“No hay influencia buena; toda influencia es inmoral” (Oscar Wilde)


El tráfico de influencias, como no podría ser de otro modo, también aparece recogido en nuestro Código Penal, al efecto, en los arts. 428 y siguientes , y, por ende, dentro del conjunto de delitos que, más o menos, directamente protegen a la Administración Pública de comportamientos criminales, generalmente, desarrollados por funcionarios públicos o autoridades públicas. Quizá ese “generalmente” anterior sea lo que más pueda extrañar pues, en principio, es lógico pensar que un conjunto de delitos dedicados a castigar las conductas de los funcionarios públicos en el ejercicio de su función pública, solamente castigará a funcionarios públicos. Sin embargo, como veremos, en muchas de estas conductas pueden intervenir, a parte de los funcionarios, otros sujetos a los que, no pudiendo ser menos, se ha de castigar.

El delito de tráfico de influencias puede servir como un buen ejemplo puesto que se castiga tanto la influencia realizada por funcionario público sobre otro funcionario (art. 428 CP) como la realizada por particular sobre el funcionario (art. 429 CP) e, incluso, el ofrecerse a realizar una tal influencia (art. 430 CP).

La clave de este delito estriba tanto en la consideración de la influencia como en el valimiento de una determinada relación interpersonal.

La influencia se conceptúa jurídicamente como el efecto producido en un sujeto por las acciones u omisiones de un tercero, realizada a través de un algo más que sugerir pero que no llega a poder considerarse como una orden.
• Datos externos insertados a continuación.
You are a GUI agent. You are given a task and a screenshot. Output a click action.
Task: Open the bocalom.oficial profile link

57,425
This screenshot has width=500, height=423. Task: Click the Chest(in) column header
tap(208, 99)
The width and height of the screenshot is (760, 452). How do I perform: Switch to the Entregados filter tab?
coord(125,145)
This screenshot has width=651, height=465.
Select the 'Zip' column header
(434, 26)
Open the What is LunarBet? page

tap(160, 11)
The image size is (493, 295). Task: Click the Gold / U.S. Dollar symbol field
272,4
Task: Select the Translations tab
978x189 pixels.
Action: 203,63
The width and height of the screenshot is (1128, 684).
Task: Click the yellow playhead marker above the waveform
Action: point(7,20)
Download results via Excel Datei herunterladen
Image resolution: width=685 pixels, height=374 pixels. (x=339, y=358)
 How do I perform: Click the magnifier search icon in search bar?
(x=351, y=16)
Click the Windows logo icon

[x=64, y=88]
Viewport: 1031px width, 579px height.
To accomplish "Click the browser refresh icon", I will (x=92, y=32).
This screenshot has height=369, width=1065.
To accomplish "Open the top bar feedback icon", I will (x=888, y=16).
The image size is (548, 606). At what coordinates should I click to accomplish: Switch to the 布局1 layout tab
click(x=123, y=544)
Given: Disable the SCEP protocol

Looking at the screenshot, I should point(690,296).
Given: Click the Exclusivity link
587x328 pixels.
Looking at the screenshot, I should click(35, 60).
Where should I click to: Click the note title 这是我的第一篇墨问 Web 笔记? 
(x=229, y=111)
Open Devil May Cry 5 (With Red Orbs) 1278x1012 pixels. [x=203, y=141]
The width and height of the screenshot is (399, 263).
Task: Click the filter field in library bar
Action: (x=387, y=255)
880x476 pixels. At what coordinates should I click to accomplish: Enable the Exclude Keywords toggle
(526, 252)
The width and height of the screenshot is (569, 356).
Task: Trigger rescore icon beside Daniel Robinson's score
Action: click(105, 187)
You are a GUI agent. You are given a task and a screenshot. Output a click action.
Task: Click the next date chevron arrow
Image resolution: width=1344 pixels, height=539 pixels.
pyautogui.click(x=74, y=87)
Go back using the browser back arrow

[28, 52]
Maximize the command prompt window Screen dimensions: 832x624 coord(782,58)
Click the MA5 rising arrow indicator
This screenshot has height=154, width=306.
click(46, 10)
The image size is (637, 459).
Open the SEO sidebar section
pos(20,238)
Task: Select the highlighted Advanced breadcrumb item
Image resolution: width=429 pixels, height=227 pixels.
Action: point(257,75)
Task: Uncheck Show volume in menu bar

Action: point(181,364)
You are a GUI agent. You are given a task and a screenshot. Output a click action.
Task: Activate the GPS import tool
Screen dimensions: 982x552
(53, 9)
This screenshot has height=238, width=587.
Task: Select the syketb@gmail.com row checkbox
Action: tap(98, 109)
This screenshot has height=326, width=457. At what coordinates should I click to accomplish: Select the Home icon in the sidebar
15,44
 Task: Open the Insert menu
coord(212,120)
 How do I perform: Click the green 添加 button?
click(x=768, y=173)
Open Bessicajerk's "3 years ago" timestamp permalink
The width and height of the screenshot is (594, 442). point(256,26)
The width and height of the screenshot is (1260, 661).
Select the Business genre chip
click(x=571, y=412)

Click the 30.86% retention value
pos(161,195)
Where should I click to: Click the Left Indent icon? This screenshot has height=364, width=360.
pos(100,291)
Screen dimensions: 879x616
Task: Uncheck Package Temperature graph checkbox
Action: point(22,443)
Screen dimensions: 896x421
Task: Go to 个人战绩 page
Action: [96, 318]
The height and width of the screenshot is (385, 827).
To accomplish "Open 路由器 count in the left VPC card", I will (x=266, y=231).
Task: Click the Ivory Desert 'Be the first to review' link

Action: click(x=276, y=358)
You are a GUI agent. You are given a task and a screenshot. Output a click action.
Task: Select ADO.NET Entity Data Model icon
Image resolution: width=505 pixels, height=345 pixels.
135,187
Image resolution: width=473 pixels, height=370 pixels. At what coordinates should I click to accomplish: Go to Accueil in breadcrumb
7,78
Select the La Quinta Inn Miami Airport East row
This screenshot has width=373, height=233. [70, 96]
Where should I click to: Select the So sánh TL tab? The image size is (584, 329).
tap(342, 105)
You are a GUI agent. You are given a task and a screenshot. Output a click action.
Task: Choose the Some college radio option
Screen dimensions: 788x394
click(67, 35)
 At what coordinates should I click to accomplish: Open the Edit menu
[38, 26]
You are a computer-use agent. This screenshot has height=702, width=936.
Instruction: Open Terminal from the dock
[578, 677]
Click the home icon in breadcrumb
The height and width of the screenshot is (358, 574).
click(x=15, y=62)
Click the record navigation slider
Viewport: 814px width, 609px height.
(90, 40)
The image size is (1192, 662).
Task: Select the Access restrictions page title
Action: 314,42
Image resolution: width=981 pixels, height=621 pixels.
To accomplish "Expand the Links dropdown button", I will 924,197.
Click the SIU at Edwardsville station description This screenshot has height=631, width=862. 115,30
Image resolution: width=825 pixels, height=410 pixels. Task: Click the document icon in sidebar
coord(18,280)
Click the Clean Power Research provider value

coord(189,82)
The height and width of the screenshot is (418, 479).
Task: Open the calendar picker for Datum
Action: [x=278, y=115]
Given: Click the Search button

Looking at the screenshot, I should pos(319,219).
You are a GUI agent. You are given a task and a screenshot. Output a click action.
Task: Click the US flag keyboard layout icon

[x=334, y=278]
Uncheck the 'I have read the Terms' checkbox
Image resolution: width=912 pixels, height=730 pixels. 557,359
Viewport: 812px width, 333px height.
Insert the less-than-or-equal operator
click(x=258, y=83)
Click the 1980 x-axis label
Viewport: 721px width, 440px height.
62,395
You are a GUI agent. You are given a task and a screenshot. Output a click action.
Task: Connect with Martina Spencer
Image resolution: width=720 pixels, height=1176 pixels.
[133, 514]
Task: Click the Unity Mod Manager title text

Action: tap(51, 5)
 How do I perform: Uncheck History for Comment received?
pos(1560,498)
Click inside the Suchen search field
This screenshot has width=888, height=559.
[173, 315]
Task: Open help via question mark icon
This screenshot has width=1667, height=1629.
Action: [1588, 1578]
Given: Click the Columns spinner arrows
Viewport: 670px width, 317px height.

Es difícil definirla, no por el hecho de que no sepamos las diferentes formas en las que se expresa (un comentario aparentemente inocente aquí y otro allá que se unen a la devolución de un antiguo favor), sino por conllevar un plus antijurídico debido a la situación en la que se produce (el jefe que une en una misma frase la necesidad de retrasar un expediente con la posible autorización de unos días libres). En estos supuestos surge de forma natural la relación interpersonal de los sujetos, ya sea a título personal o a título jerárquico, como uno de los elementos integrantes del delito (no es lo mismo que un compañero de trabajo diga eso de “¿ya te vas? Pero si falta media hora y aún no has acabado”, a que lo suelte el jefe o la pareja).

Como consecuencia de este tipo de actuaciones se producen resultados irregulares en la Administración, que pueden ser valorados, en la práctica totalidad de los casos, económicamente. De hecho, lo pretendido, y castigado, por este delito es el empleo de la influencia y de la relación personal para obtener un beneficio a través de la acción forzada del funcionario, que puede tomar cualquier forma (el delito refiere genéricamente a “resolución”, es decir, una decisión definitiva en el ámbito de poder del funcionario) y que puede ser tanto lícita como ilícita, lo que conllevará, en cada caso, la necesidad de distinguir el supuesto concreto de tráfico de influencias de los delitos de prevaricación y cohecho.